The dripping graduate student departed, leaving behind Delta and her folksinger friend.
“Listen,” Delta said, “Christo and I have been talking it over, and we’d really like it if you came back to my room for a bit.”
“What for?”
“Okay, we could stay here, if you prefer. But my room has a king-size bed. There’s room for all of us.”
The musician smiled throughout this exchange, his hands gripping the guitar.
“Thank you,” Shriver said, “but I think I’ll pass.”
“You sure?”
“Very.”
“Okey-doke. Don’t say we didn’t try. C’mon, Christo.” She grabbed the musician by the wrist and pulled him out the door.
Shriver stood by the window and removed his wet shoes. Out on the lawn the cheerleaders were in the process of forming a human pyramid, with the cowboy and Zebra Amphetamine on their hands and knees among those at the base. The group had reached the third level, comprised of three girls atop the backs of the four girls below them. Two more girls clambered up like monkeys to form a fourth level. Then the willowy brunette ascended the pyramid to her solo spot at the apex, where, tall and lithe in her aqua-blue bathing suit, she stood perfectly poised atop the backs of the two girls beneath her, her angelic face level with Shriver’s. The confident cheerleader smiled at him with dazzling teeth and asked, “Are you a writer too?”

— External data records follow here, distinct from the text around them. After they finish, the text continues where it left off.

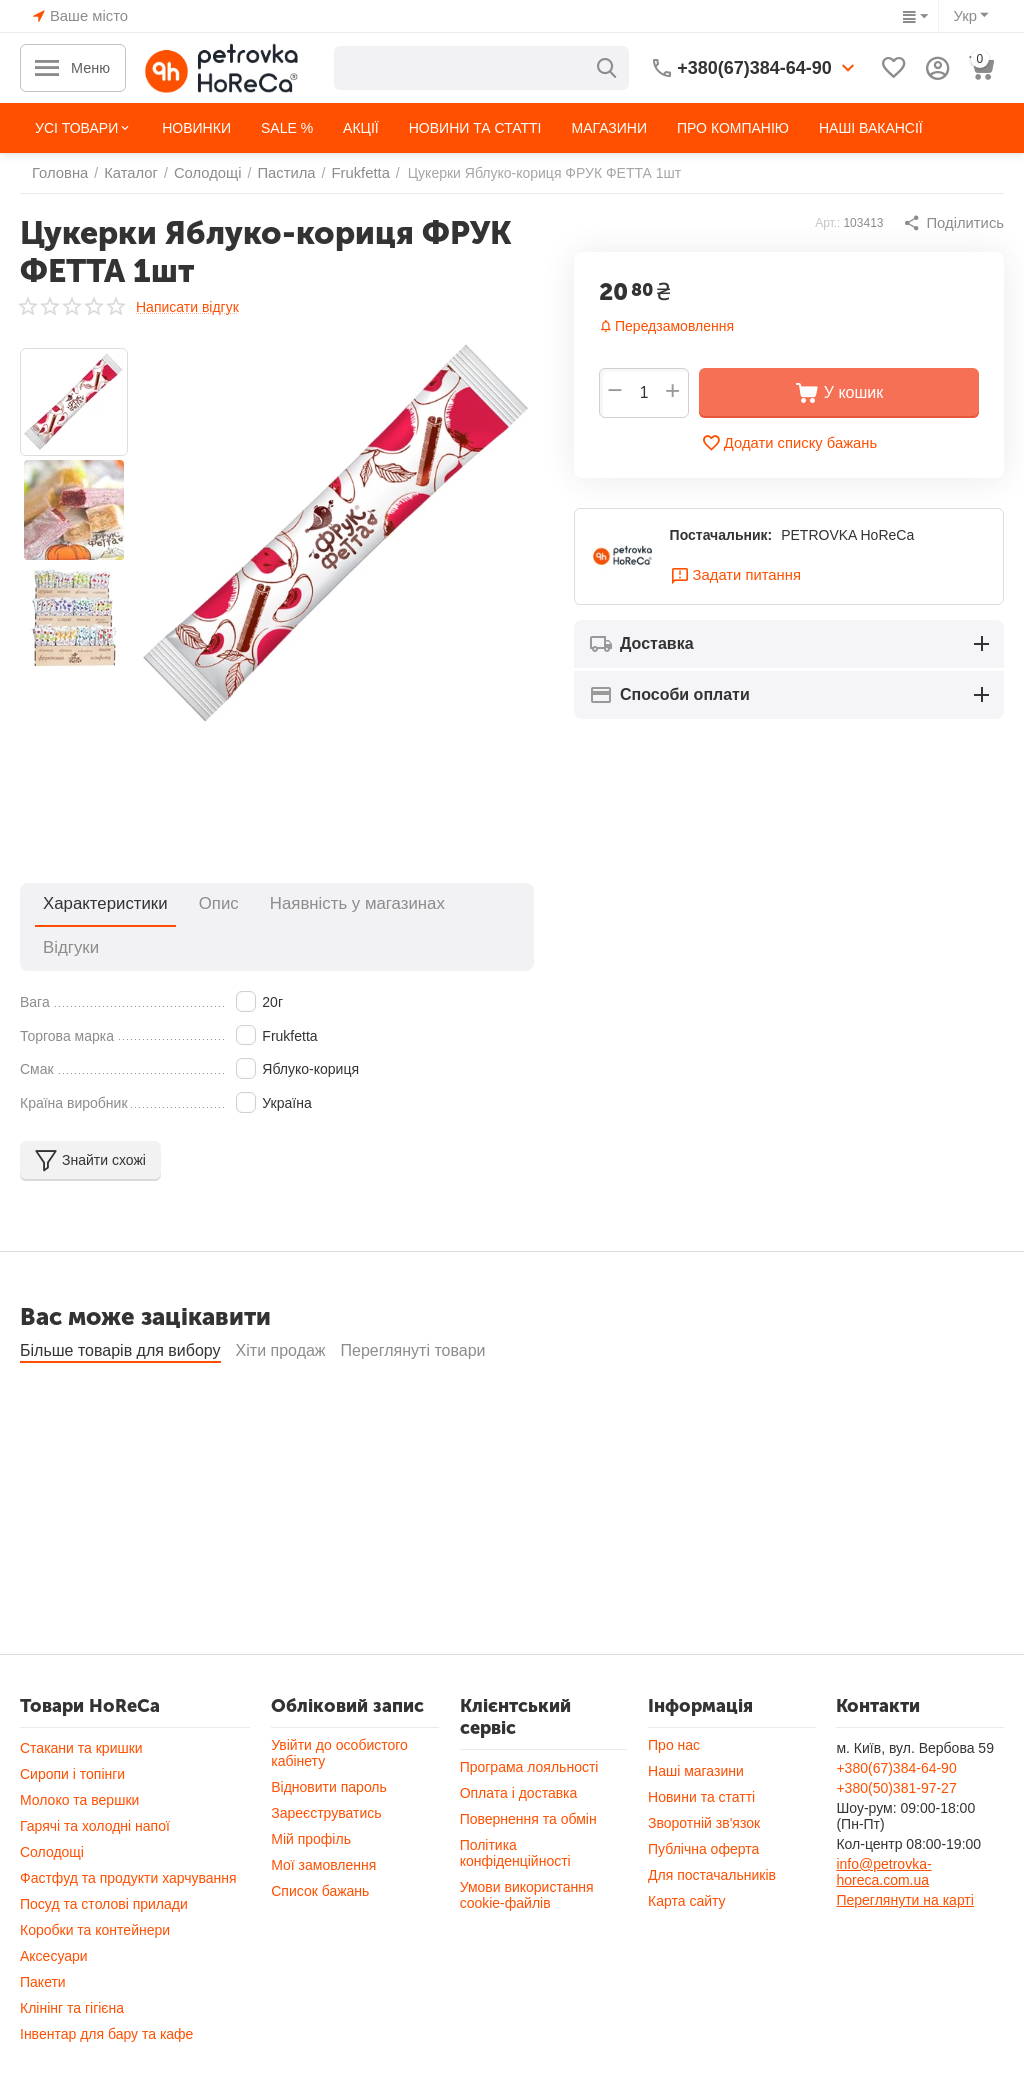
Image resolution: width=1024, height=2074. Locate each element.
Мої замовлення (323, 1875)
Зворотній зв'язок (704, 1833)
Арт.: (831, 223)
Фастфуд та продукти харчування (128, 1888)
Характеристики (94, 903)
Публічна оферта (703, 1859)
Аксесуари (54, 1966)
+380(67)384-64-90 (896, 1778)
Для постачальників (712, 1885)
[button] (956, 223)
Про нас (674, 1755)
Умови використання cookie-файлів (527, 1905)
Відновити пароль (329, 1797)
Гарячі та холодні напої (95, 1836)
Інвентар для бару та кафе (106, 2044)
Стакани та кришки (81, 1758)
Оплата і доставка (519, 1803)
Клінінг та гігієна (72, 2018)
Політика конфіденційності (515, 1863)
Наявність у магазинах (305, 903)
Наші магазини (696, 1781)
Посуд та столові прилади (104, 1914)
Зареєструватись (326, 1823)
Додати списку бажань (789, 443)
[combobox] (482, 68)
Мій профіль (311, 1849)
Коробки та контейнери (95, 1940)
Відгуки (429, 903)
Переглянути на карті (904, 1910)
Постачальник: (721, 537)
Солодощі (52, 1862)
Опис (188, 903)
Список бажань (320, 1901)
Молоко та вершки (79, 1810)
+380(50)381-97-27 (896, 1798)
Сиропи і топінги (72, 1784)
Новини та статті (701, 1807)
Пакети (43, 1992)
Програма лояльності (529, 1777)
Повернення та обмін (528, 1829)
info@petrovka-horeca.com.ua (883, 1882)
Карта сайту (687, 1911)
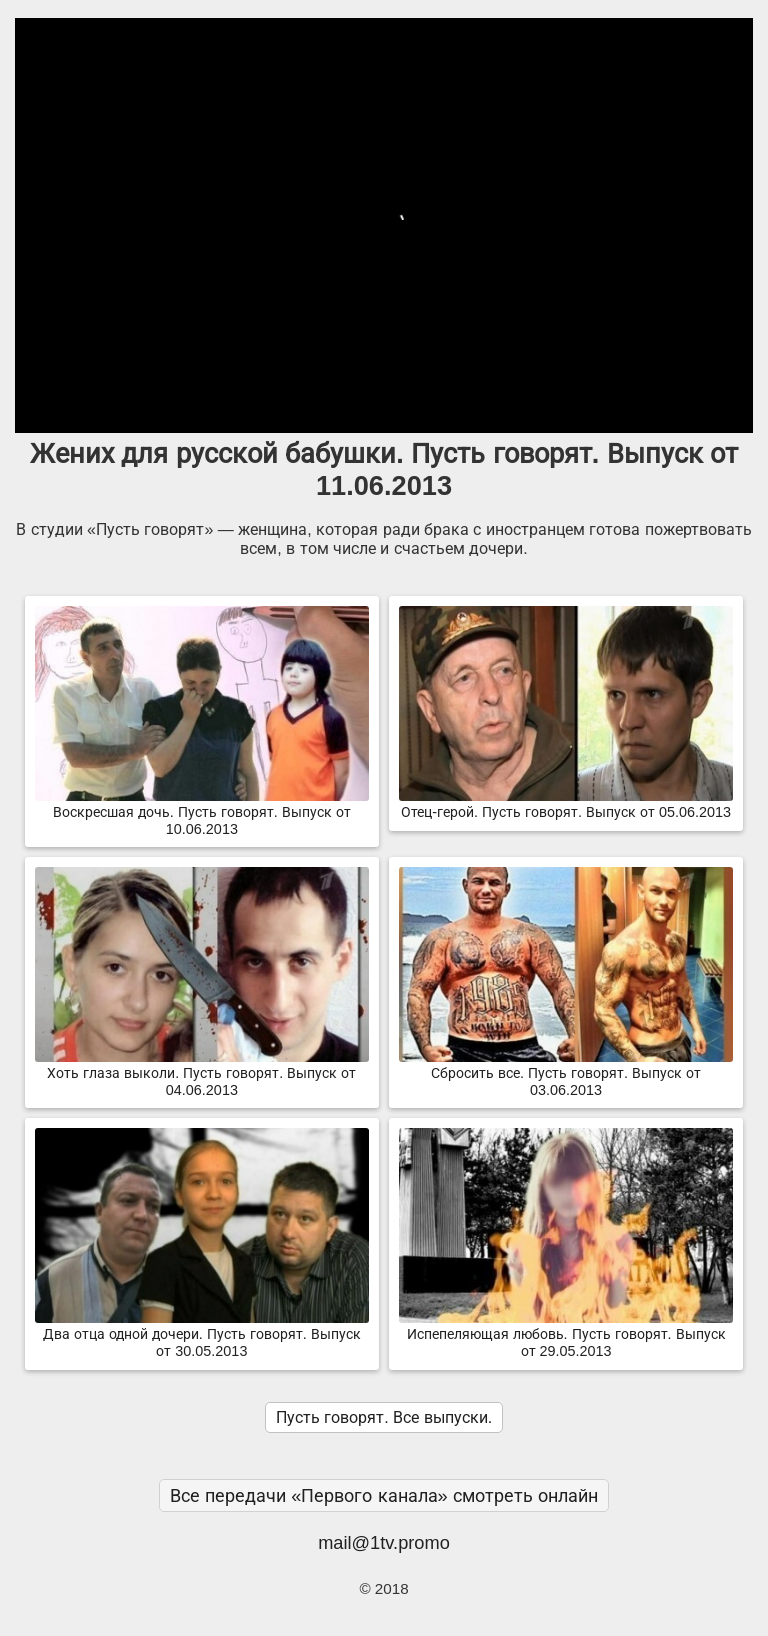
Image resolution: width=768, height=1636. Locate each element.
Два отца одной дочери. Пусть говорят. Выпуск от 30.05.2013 (202, 1334)
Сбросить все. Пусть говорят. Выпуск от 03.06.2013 (566, 1073)
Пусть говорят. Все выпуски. (384, 1417)
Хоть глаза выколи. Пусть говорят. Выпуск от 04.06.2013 (202, 1073)
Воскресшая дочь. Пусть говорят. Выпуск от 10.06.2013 (202, 812)
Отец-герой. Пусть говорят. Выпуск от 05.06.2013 (566, 804)
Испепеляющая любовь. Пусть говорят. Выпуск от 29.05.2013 (566, 1334)
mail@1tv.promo (384, 1542)
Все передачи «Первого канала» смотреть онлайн (384, 1495)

While Shriver pondered this question, the girl shouted down to her teammates, “One . . . two . . .” On three, the entire pyramid collapsed, like an imploded office building, and the brunette landed in the arms of two of her huskier teammates while the other squealing girls rolled off one another onto the grass. The cowboy and Zebra Amphetamine were the last to emerge from the pile, their skin wet with perspiration, the grins on their faces speaking of some secret ecstasy.